Take the material below and output exactly the run of lines from the one containing "آسفين يا ساره (260, 460)" down to the one containing "خواطر بنت الشريف (256, 1257)", with both included.

____

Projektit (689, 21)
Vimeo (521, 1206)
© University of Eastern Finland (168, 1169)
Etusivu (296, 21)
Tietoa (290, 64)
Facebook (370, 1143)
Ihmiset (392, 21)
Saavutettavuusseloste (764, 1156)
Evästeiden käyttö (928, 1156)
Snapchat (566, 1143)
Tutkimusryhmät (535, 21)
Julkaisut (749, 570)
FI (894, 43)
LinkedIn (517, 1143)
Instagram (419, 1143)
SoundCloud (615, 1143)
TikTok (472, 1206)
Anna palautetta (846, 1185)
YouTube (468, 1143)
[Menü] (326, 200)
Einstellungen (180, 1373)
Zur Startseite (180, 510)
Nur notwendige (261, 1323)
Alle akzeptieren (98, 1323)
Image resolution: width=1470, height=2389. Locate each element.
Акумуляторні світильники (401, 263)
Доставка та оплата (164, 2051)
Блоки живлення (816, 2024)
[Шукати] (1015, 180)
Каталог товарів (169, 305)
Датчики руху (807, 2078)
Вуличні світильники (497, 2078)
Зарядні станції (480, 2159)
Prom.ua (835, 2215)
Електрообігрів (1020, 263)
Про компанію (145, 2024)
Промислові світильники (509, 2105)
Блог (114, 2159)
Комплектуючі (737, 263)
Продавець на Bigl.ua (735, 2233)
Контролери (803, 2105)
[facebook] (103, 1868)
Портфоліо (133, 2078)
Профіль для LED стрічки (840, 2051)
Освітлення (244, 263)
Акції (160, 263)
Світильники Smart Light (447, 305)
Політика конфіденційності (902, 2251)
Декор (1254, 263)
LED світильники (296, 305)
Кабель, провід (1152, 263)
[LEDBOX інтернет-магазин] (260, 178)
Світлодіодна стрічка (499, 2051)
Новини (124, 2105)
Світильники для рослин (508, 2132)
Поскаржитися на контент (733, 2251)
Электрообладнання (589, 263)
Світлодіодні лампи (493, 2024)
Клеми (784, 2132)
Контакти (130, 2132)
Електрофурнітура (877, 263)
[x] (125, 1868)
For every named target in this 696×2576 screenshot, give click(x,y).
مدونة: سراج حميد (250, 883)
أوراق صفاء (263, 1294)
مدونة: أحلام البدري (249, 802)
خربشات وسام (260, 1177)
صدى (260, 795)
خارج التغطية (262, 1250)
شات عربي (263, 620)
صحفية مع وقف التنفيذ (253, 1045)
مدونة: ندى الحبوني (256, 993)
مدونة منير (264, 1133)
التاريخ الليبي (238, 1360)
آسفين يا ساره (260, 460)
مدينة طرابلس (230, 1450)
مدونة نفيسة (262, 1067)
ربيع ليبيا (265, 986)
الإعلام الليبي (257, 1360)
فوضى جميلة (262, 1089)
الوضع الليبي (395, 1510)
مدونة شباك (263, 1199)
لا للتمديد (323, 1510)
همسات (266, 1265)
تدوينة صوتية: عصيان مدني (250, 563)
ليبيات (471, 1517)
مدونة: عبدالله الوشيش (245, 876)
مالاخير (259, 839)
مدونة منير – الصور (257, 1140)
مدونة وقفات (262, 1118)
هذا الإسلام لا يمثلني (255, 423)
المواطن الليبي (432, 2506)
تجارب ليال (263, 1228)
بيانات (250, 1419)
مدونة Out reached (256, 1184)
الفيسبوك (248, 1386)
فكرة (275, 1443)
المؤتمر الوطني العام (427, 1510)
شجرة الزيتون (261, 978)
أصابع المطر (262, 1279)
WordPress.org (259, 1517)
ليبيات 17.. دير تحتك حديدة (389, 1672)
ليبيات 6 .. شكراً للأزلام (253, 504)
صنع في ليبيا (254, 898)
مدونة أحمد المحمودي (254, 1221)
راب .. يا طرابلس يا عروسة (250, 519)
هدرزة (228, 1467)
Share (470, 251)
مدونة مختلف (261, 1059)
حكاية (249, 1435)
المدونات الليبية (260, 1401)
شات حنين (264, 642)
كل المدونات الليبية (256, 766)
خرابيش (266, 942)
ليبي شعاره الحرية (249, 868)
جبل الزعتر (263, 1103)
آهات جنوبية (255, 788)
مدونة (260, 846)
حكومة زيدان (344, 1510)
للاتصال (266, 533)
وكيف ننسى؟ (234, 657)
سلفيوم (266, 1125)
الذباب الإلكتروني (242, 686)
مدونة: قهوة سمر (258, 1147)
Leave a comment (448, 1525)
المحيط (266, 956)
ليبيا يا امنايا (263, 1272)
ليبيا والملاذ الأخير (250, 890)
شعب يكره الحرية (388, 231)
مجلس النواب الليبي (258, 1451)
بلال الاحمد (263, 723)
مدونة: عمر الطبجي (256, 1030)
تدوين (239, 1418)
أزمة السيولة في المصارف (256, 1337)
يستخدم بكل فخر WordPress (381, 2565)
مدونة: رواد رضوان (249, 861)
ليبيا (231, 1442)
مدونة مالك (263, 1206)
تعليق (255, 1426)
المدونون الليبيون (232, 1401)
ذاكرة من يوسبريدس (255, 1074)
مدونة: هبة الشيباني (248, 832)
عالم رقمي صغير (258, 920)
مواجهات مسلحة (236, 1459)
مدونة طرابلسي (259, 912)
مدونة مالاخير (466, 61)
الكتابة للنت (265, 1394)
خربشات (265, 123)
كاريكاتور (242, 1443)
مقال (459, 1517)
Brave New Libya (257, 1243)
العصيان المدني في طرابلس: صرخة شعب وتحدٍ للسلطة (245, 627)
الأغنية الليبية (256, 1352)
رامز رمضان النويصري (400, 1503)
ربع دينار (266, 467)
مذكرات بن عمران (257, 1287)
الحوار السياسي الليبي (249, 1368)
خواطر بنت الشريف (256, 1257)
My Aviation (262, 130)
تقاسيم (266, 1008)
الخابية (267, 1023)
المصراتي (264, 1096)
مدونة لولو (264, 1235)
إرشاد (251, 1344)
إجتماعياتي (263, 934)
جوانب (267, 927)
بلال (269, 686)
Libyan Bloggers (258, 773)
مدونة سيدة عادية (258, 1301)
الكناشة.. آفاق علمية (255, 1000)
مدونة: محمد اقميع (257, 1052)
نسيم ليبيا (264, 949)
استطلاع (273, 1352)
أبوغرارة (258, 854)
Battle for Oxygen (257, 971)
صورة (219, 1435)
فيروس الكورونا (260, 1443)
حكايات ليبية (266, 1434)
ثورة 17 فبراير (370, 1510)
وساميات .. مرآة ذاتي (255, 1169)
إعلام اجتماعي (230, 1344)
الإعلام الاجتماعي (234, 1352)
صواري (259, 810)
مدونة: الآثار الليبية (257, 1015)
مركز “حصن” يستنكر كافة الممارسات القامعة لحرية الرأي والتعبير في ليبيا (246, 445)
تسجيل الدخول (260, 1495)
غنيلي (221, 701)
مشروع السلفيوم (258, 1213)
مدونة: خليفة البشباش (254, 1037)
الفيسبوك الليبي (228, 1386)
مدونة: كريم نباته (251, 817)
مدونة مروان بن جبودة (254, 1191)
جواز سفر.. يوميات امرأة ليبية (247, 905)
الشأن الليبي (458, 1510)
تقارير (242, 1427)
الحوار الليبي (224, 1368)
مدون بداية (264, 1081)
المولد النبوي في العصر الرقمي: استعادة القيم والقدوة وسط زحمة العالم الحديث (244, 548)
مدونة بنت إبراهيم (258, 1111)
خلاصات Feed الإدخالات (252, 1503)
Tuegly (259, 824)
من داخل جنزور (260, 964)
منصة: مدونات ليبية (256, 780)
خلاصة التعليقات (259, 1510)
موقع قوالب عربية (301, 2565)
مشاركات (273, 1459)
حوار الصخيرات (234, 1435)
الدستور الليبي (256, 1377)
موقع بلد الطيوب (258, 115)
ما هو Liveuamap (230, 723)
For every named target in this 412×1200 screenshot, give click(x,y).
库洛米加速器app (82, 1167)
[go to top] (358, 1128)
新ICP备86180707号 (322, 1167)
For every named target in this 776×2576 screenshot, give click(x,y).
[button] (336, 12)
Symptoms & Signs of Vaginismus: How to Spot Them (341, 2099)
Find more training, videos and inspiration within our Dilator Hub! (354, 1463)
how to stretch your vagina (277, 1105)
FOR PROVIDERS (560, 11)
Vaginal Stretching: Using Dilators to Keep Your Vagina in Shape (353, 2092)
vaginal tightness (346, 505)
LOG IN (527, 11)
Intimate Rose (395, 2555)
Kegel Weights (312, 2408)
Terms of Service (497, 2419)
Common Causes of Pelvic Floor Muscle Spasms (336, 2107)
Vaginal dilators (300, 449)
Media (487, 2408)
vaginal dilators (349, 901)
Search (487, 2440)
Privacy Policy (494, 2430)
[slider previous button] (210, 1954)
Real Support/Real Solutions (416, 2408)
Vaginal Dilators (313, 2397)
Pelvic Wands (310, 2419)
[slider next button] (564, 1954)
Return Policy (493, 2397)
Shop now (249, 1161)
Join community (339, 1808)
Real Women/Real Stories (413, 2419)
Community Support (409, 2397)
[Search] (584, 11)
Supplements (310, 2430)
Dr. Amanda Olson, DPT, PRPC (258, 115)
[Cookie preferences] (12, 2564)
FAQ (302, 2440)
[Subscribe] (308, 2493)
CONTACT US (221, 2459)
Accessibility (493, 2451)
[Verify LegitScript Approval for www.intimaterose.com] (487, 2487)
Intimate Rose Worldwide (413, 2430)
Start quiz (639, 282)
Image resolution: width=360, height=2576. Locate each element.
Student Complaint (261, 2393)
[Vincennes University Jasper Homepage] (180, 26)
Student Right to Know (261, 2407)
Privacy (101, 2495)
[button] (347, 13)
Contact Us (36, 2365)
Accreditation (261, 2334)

____

*Solution for this exercise:*
آسفين يا ساره (260, 460)
مدينة طرابلس (230, 1450)
مدونة نفيسة (262, 1067)
ربيع ليبيا (265, 986)
الإعلام الليبي (257, 1360)
فوضى جميلة (262, 1089)
الوضع الليبي (395, 1510)
مدونة شباك (263, 1199)
لا للتمديد (323, 1510)
همسات (266, 1265)
تدوينة صوتية: عصيان مدني (250, 563)
ليبيات (471, 1517)
مدونة: عبدالله الوشيش (245, 876)
مالاخير (259, 839)
مدونة منير – الصور (257, 1140)
مدونة وقفات (262, 1118)
هذا الإسلام لا يمثلني (255, 423)
المواطن الليبي (432, 2506)
تجارب ليال (263, 1228)
بيانات (250, 1419)
مدونة Out reached (256, 1184)
الفيسبوك (248, 1386)
فكرة (275, 1443)
المؤتمر الوطني العام (427, 1510)
شجرة الزيتون (261, 978)
أصابع المطر (262, 1279)
WordPress.org (259, 1517)
ليبيات 17.. دير تحتك حديدة (389, 1672)
ليبيات 6 .. شكراً للأزلام (253, 504)
صنع في ليبيا (254, 898)
مدونة أحمد المحمودي (254, 1221)
راب .. يا طرابلس يا عروسة (250, 519)
هدرزة (228, 1467)
Share (470, 251)
مدونة مختلف (261, 1059)
حكاية (249, 1435)
المدونات الليبية (260, 1401)
شات حنين (264, 642)
كل المدونات الليبية (256, 766)
خرابيش (266, 942)
ليبي شعاره الحرية (249, 868)
جبل الزعتر (263, 1103)
آهات جنوبية (255, 788)
مدونة (260, 846)
حكومة زيدان (344, 1510)
للاتصال (266, 533)
وكيف ننسى؟ (234, 657)
سلفيوم (266, 1125)
الذباب الإلكتروني (242, 686)
مدونة: قهوة سمر (258, 1147)
Leave a comment (448, 1525)
المحيط (266, 956)
ليبيا يا امنايا (263, 1272)
ليبيا والملاذ الأخير (250, 890)
شعب يكره الحرية (388, 231)
مجلس النواب الليبي (258, 1451)
بلال الاحمد (263, 723)
مدونة: عمر الطبجي (256, 1030)
تدوين (239, 1418)
أزمة السيولة في المصارف (256, 1337)
يستخدم بكل فخر WordPress (381, 2565)
مدونة: رواد رضوان (249, 861)
ليبيا (231, 1442)
مدونة مالك (263, 1206)
تعليق (255, 1426)
المدونون الليبيون (232, 1401)
ذاكرة من يوسبريدس (255, 1074)
مدونة: هبة الشيباني (248, 832)
عالم رقمي صغير (258, 920)
مواجهات مسلحة (236, 1459)
مدونة طرابلسي (259, 912)
مدونة مالاخير (466, 61)
الكتابة للنت (265, 1394)
خربشات (265, 123)
كاريكاتور (242, 1443)
مقال (459, 1517)
Brave New Libya (257, 1243)
العصيان المدني في طرابلس: صرخة شعب وتحدٍ للسلطة (245, 627)
الأغنية الليبية (256, 1352)
رامز رمضان النويصري (400, 1503)
ربع دينار (266, 467)
مذكرات بن عمران (257, 1287)
الحوار السياسي الليبي (249, 1368)
خواطر بنت الشريف (256, 1257)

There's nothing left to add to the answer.